= Hydroelectricity in Thailand =

Thailand has set targets and policies for the development of its energy sector for 2035, with priority being given to indigenous renewable energy resources, including hydropower.

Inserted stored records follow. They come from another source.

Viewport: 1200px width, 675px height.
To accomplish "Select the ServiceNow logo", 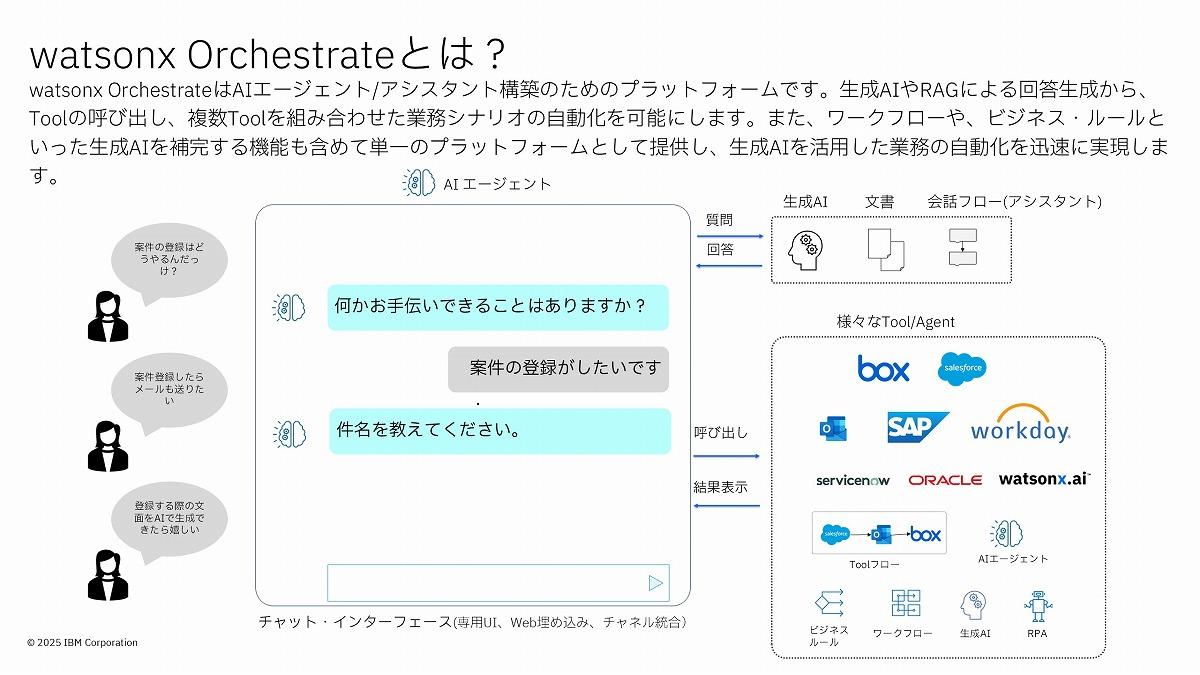I will click(852, 480).
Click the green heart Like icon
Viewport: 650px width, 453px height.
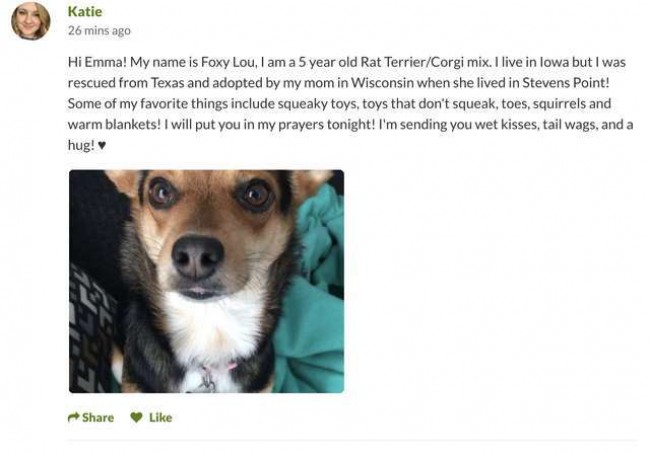pos(136,417)
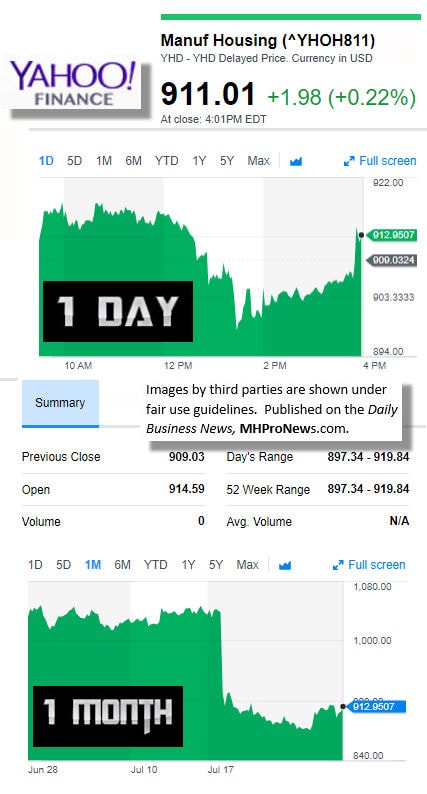427x794 pixels.
Task: Select Max range on top chart
Action: click(258, 161)
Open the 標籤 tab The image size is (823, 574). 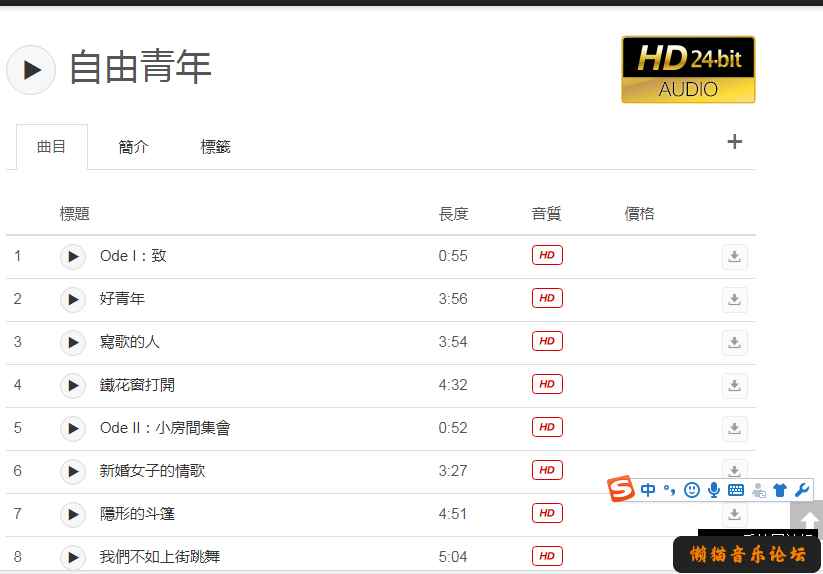point(215,147)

Hydropower in Thailand is the biggest form of renewable energy in Thailand, beating solar power in Thailand and wind power in Thailand, with a total capacity of over 7000 megawatts (MW) of hydropower generation capacity installed in 26 hydroelectric dams in the country. The biggest hydroelectric dam in Thailand is the Bhumibol Dam, which has eight turbines giving it a total capacity of 749 MW. The dam was opened in 1964 and is owned and operated by the Electricity Generating Authority of Thailand (EGAT). As of 2000, large-scale hydropower generation in Thailand had reached almost 3 gigawatts (GW), and development has since slowed as concerns were raised on environmental impacts of large hydropower plants. Generation from small-scale hydropower is rising at a modest rate.

Thailand also imports electricity produced by hydroelectric power stations in other countries. By September 2015, Thailand was importing 7% of the electricity it could produce. Electricity was being imported from Laos, Myanmar and China.

To complement Thailand's hydropower plants, EGAT plans to build floating solar-hydro projects on eight reservoir dams around the country, with a total planned capacity of 1 GW.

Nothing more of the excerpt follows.